Please repeat word for word the line containing "Given: Activate the" and every following line up to and including the last one below, pictures excluded.

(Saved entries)
☆ ☆ ☆ ☆

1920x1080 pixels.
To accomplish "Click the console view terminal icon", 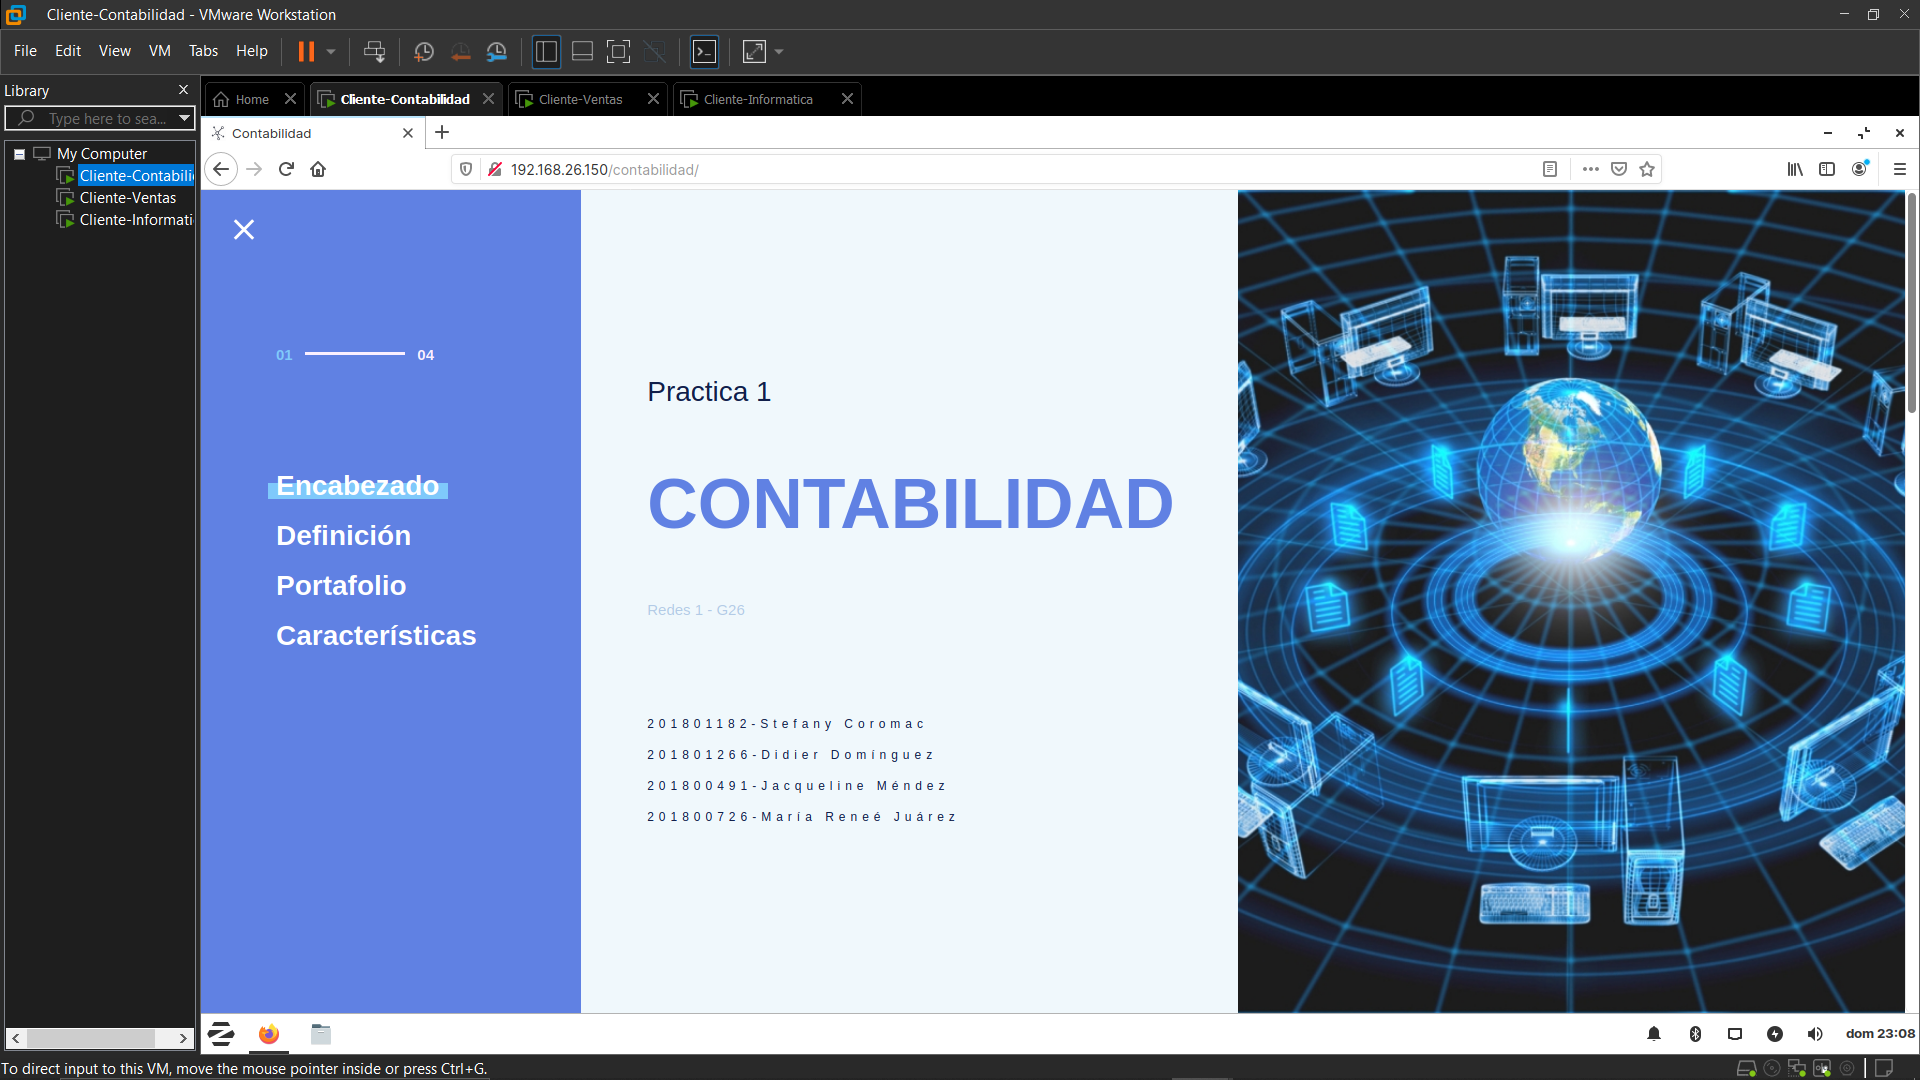I will (x=704, y=51).
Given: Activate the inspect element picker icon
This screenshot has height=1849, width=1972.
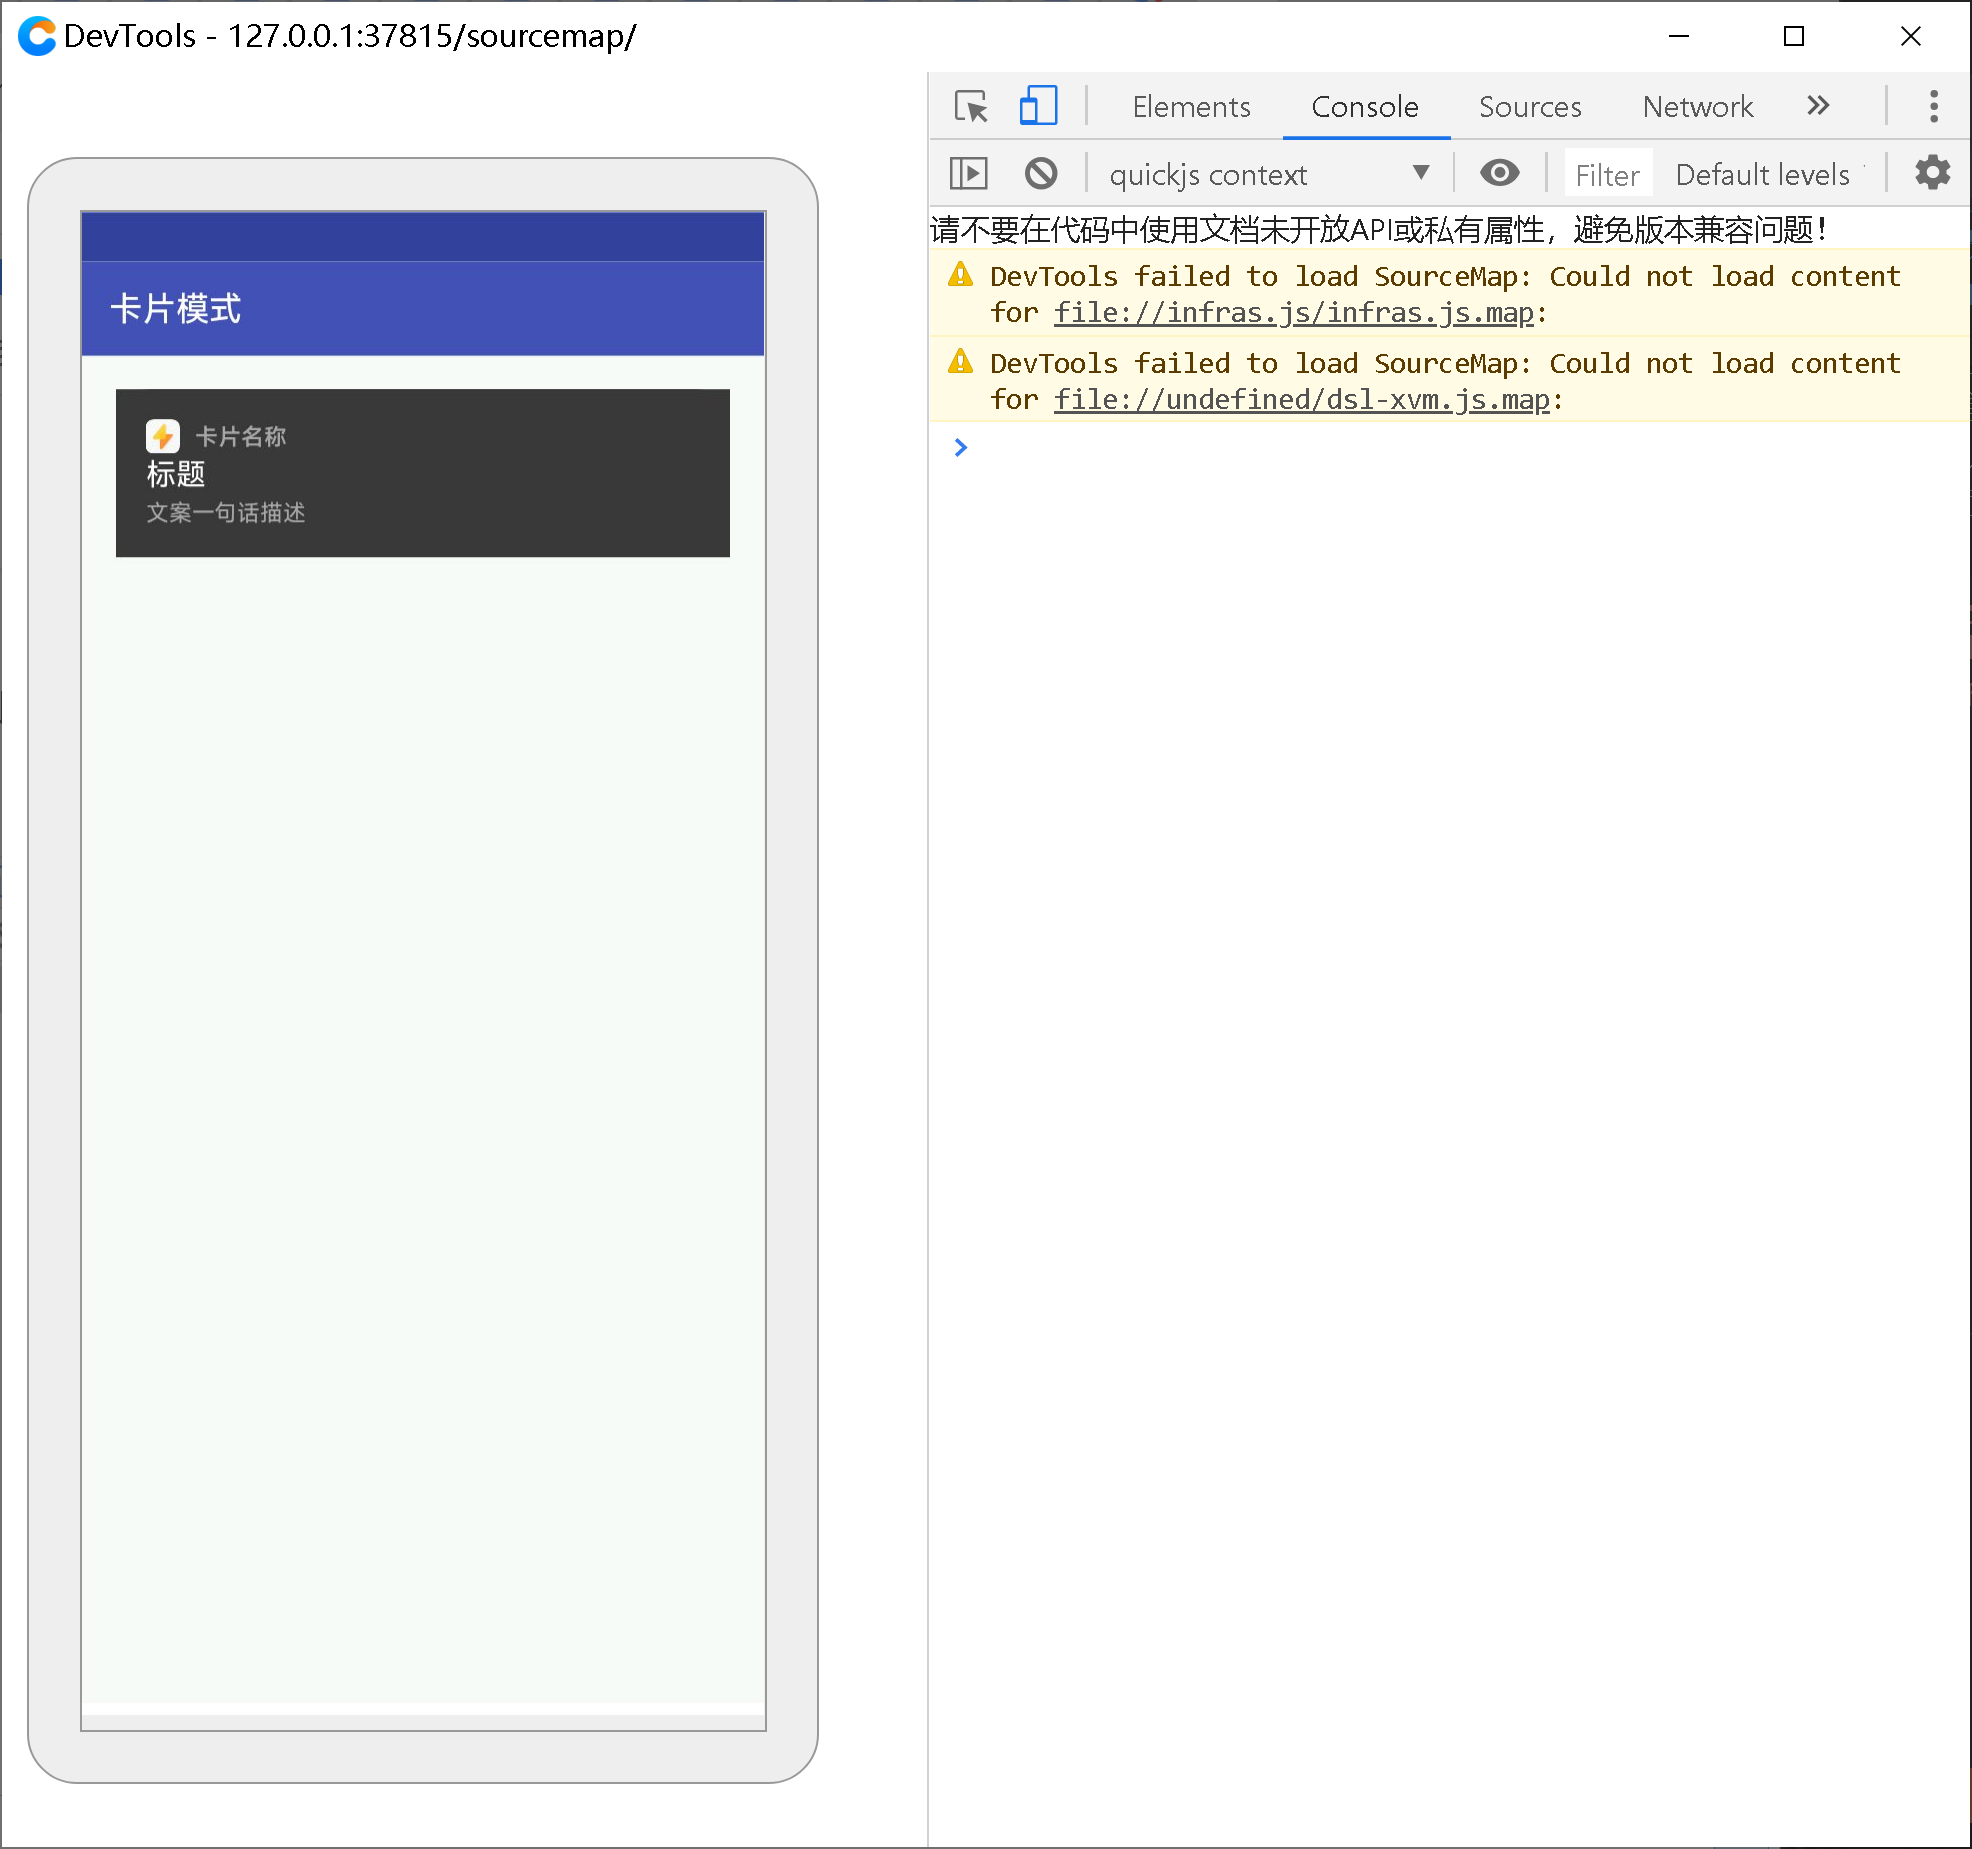Looking at the screenshot, I should coord(971,106).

☆ ☆ ☆ ☆

» OUTPUT OF THE TASK
Given: Activate the inspect element picker icon
This screenshot has height=1849, width=1972.
Looking at the screenshot, I should coord(971,106).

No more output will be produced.